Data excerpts
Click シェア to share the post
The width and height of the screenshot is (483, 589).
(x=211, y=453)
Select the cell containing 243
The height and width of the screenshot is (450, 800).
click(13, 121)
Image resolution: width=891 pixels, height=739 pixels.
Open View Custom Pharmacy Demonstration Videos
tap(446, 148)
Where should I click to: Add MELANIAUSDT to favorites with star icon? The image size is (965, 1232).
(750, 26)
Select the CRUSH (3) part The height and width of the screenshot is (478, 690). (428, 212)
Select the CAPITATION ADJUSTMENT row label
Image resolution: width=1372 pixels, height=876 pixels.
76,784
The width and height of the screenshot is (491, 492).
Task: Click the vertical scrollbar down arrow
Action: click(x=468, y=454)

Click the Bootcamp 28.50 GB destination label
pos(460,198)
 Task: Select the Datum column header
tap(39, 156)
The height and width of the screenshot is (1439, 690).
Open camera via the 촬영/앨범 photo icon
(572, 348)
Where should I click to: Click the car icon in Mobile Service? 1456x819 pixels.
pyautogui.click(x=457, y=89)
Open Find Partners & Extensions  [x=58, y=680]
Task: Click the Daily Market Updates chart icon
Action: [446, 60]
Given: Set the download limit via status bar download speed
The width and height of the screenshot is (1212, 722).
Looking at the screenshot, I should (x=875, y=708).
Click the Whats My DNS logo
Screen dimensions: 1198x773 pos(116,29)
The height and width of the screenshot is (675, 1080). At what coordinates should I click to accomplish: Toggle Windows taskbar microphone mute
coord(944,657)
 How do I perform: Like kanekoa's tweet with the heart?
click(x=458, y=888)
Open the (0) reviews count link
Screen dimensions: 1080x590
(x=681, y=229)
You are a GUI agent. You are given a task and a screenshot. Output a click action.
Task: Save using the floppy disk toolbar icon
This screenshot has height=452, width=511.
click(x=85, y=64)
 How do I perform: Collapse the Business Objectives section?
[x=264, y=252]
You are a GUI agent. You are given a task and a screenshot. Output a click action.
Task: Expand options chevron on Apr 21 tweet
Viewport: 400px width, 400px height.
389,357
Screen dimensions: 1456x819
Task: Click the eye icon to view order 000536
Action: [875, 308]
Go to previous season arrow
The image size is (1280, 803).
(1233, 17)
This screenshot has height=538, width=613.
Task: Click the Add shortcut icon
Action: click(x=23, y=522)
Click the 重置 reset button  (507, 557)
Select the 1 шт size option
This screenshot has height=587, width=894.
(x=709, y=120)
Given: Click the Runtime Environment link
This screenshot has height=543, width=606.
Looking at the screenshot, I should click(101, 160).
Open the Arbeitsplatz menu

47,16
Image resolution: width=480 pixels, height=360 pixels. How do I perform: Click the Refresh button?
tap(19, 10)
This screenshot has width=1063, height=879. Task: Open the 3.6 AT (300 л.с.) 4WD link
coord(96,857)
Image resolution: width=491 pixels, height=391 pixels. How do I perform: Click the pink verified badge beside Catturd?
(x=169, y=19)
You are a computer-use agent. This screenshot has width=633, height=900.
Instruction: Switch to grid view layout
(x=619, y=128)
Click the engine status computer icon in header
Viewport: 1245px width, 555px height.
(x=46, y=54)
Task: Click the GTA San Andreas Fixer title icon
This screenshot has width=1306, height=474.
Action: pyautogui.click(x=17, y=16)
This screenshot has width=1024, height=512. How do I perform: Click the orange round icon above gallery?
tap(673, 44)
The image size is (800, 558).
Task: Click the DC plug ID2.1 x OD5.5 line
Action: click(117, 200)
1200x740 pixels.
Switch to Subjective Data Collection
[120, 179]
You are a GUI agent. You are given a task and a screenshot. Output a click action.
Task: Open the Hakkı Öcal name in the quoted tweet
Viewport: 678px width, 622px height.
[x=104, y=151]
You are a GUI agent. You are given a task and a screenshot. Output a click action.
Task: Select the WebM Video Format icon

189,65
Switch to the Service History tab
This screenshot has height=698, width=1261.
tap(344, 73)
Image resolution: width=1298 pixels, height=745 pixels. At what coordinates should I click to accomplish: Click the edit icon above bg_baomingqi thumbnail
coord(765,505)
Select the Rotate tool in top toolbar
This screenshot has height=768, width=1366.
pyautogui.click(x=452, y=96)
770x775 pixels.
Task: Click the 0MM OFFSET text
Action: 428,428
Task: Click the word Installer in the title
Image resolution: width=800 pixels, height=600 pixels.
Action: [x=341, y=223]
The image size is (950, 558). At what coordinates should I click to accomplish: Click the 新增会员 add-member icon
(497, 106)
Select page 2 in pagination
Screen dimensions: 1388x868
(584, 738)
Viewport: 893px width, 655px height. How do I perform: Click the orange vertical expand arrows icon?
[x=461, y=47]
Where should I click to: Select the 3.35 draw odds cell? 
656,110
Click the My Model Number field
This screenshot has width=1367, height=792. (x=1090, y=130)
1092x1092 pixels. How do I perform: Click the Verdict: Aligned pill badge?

> [Activity]: Your reply is to repeat, unchanged, the lines above running from the one with "Open Find Partners" up to and including the one with "Given: Set the".

> [Answer section]:
Open Find Partners & Extensions  [x=58, y=680]
Task: Click the Daily Market Updates chart icon
Action: [446, 60]
Given: Set the download limit via status bar download speed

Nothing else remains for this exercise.